(Saved entries)
====

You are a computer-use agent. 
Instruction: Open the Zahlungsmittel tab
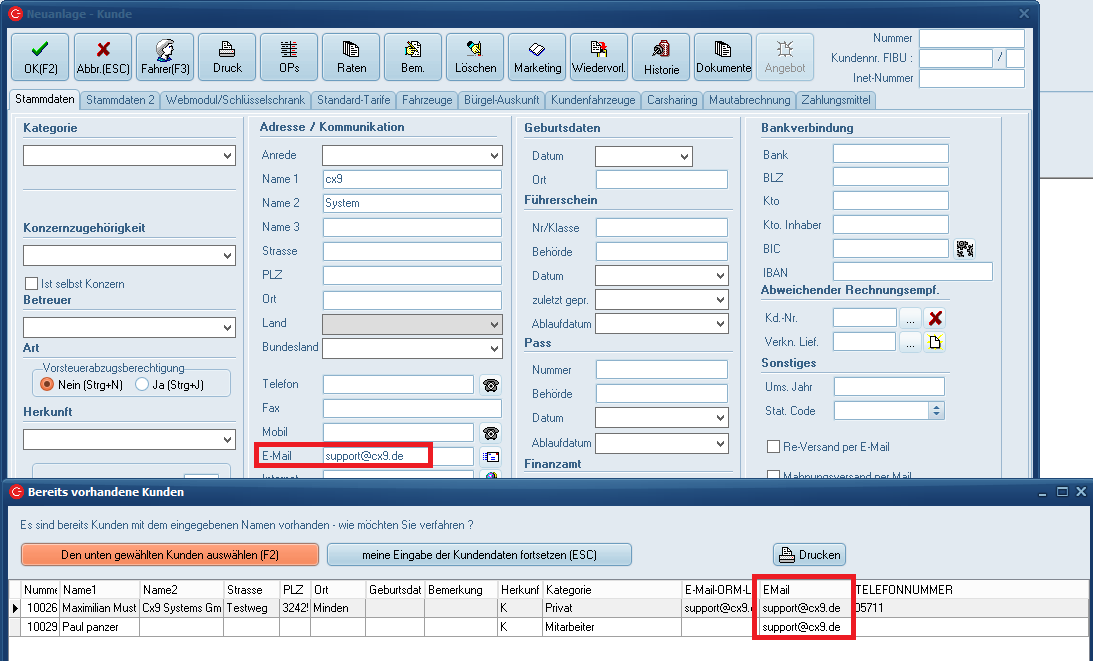click(836, 100)
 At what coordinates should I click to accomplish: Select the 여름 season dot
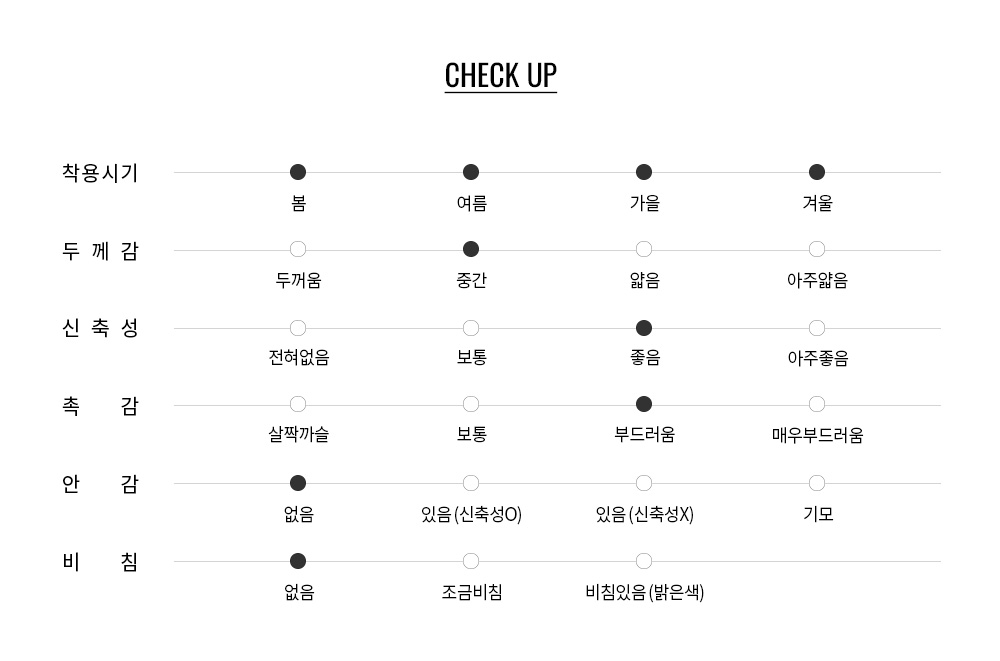point(471,172)
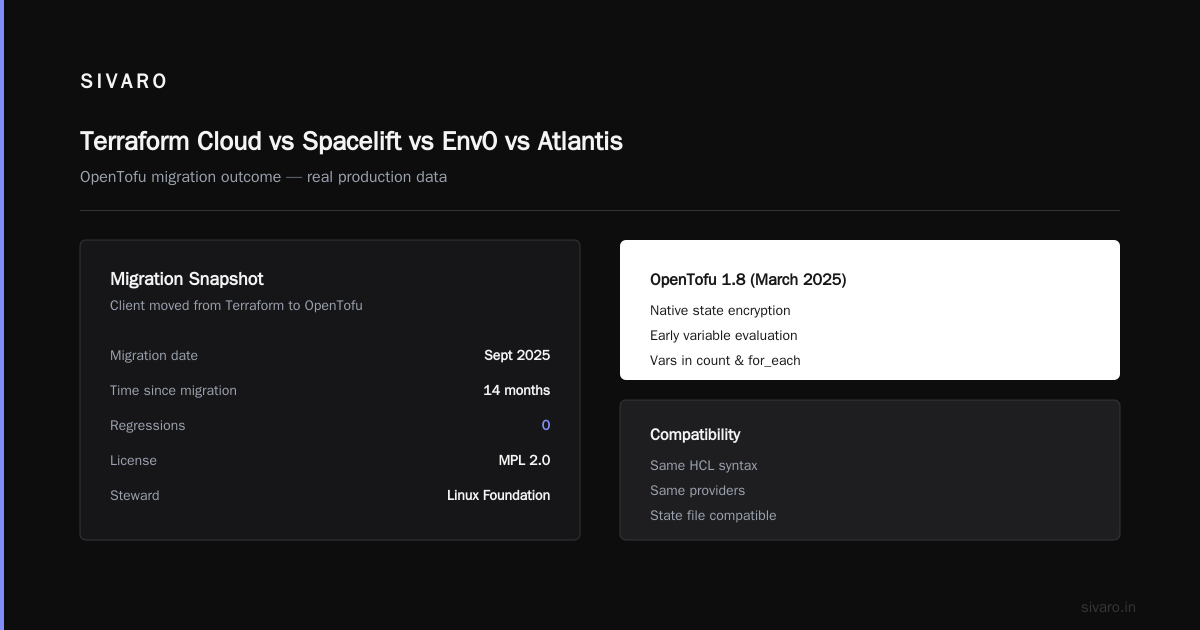The height and width of the screenshot is (630, 1200).
Task: Click the Sept 2025 migration date value
Action: (517, 355)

====

▶ **Stated goal**:
Render all the records above as a numbered list, one line per item, skipping blank lines and leaving out the pictures.

▶ **Final result**:
1. You are a computer-use agent. 
2. Instruction: Open the Zahlungsmittel tab
3. click(836, 100)
4.  At what coordinates should I click to accomplish: Select the 여름 season dot
5. point(471,172)
6. The height and width of the screenshot is (630, 1200).
7. Task: Click the Sept 2025 migration date value
8. Action: (517, 355)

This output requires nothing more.